Exercise objective: Format the records below as a JSON list of strings, one string per line, skipping any blank lines. Leave the pictures out of your answer.

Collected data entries
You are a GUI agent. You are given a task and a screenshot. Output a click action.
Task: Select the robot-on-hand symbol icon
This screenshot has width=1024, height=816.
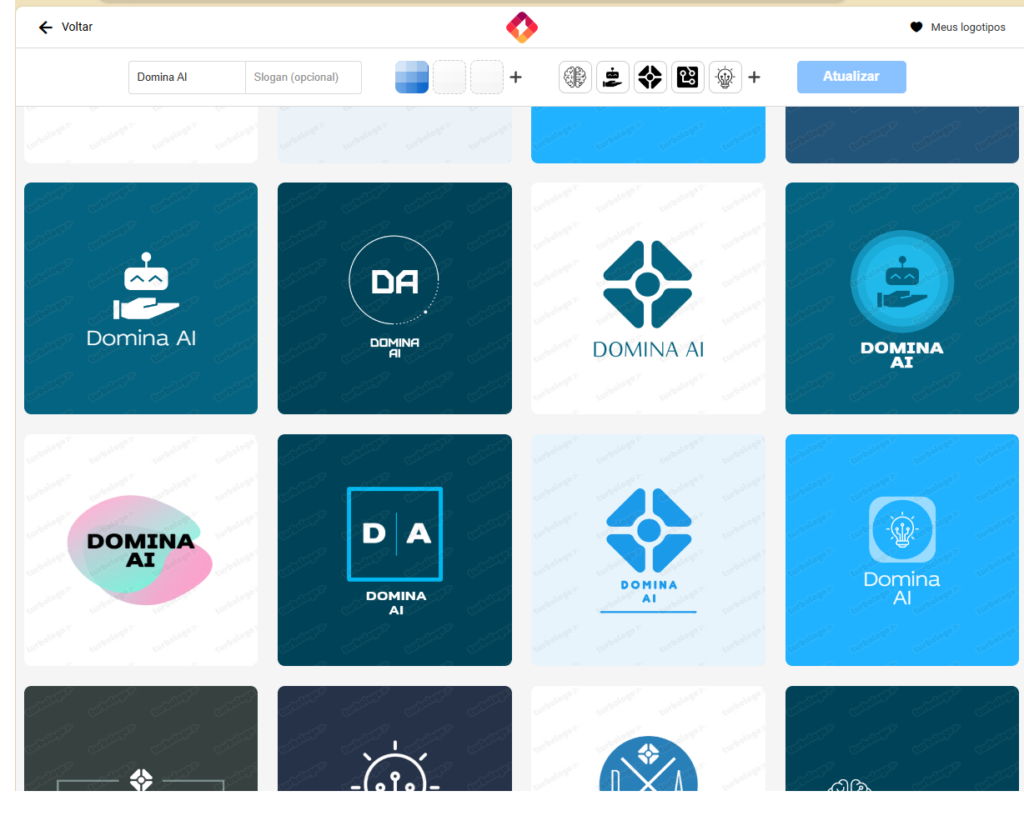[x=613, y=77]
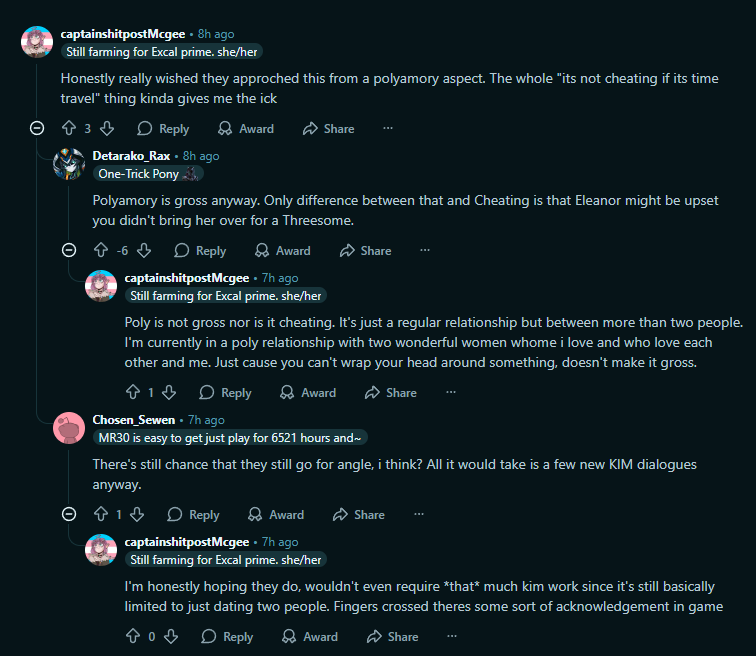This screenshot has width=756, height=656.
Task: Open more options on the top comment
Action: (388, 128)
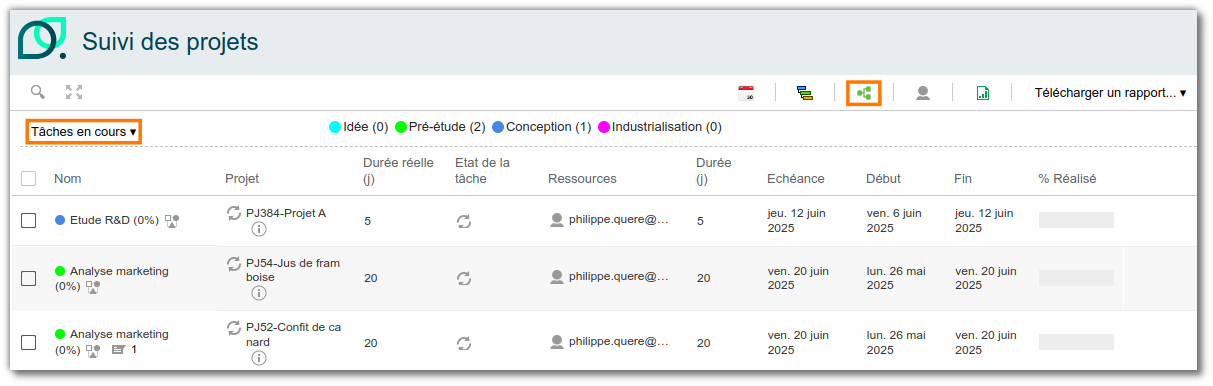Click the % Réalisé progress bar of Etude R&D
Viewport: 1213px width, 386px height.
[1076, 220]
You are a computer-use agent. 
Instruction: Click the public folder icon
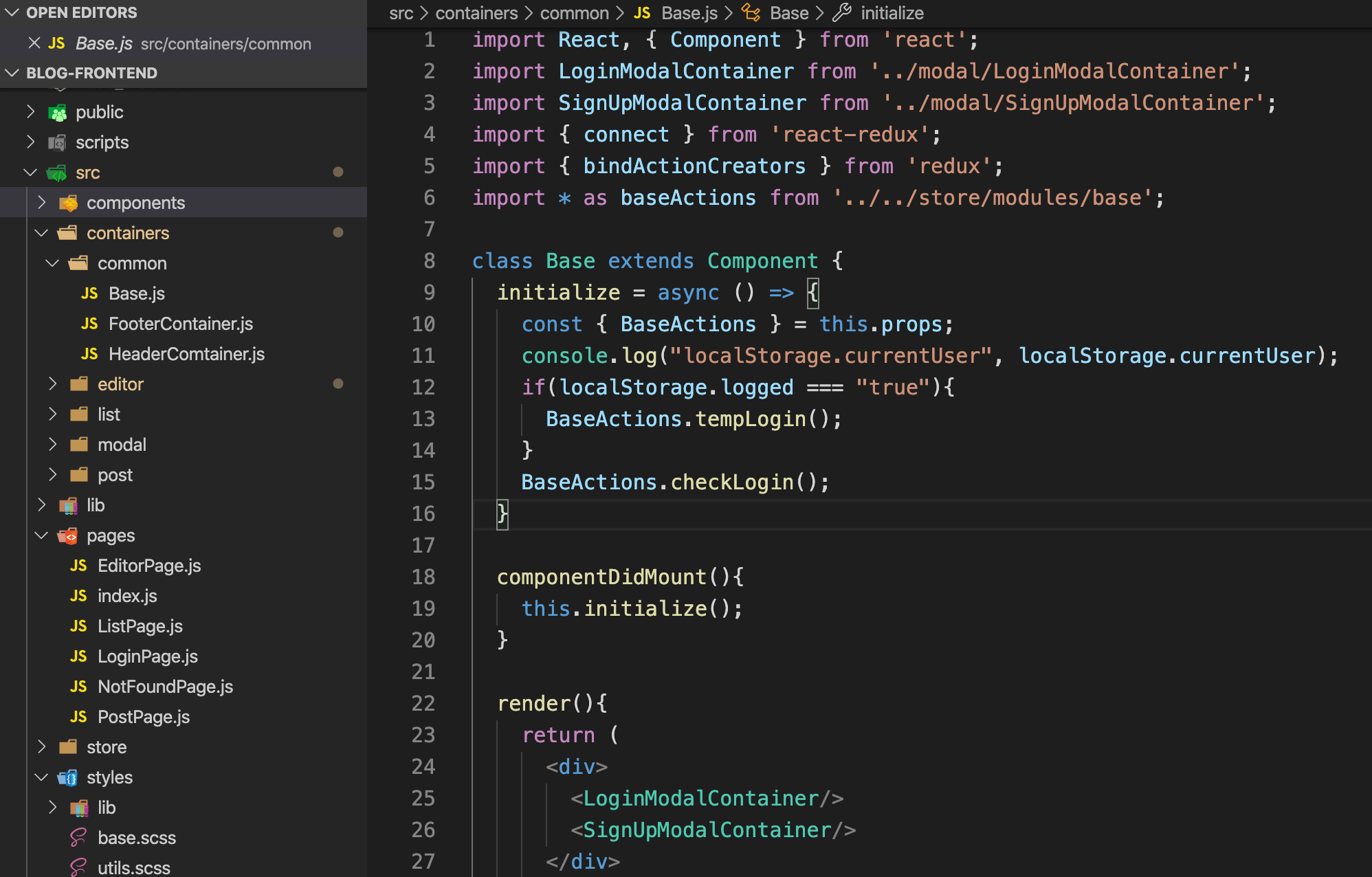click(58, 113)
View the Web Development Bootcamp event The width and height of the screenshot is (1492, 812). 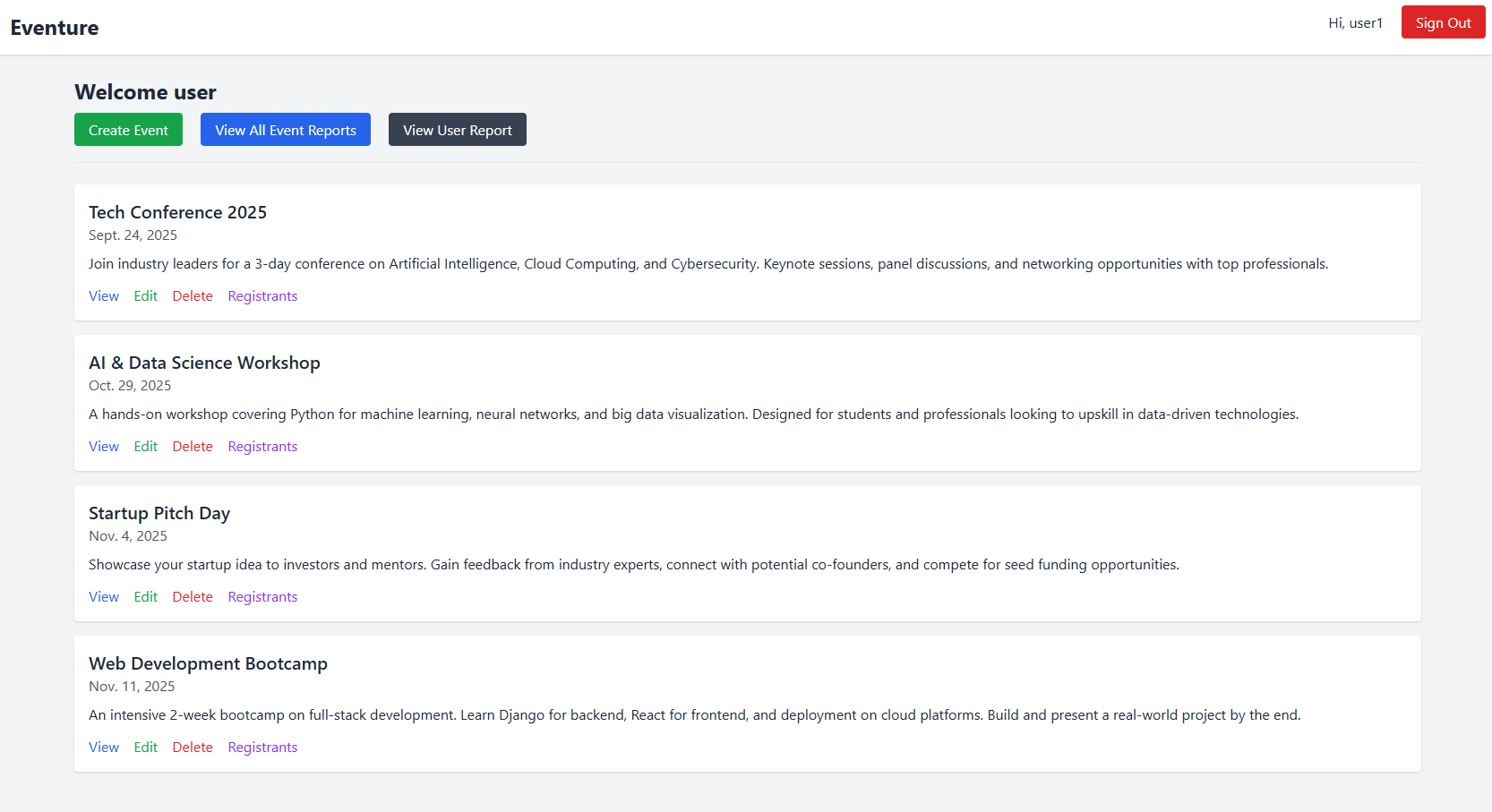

Complete answer:
[
  "You are a GUI agent. You are given a task and a screenshot. Output a click action.",
  "Task: Select the robot-on-hand symbol icon",
  "This screenshot has width=1024, height=816.",
  "[x=613, y=77]",
  "This screenshot has width=756, height=656.",
  "Task: Open more options on the top comment",
  "Action: (388, 128)",
  "Click the % Réalisé progress bar of Etude R&D",
  "Viewport: 1213px width, 386px height.",
  "[1076, 220]",
  "You are a computer-use agent. ",
  "Instruction: Click the public folder icon",
  "click(58, 113)",
  "View the Web Development Bootcamp event The width and height of the screenshot is (1492, 812). "
]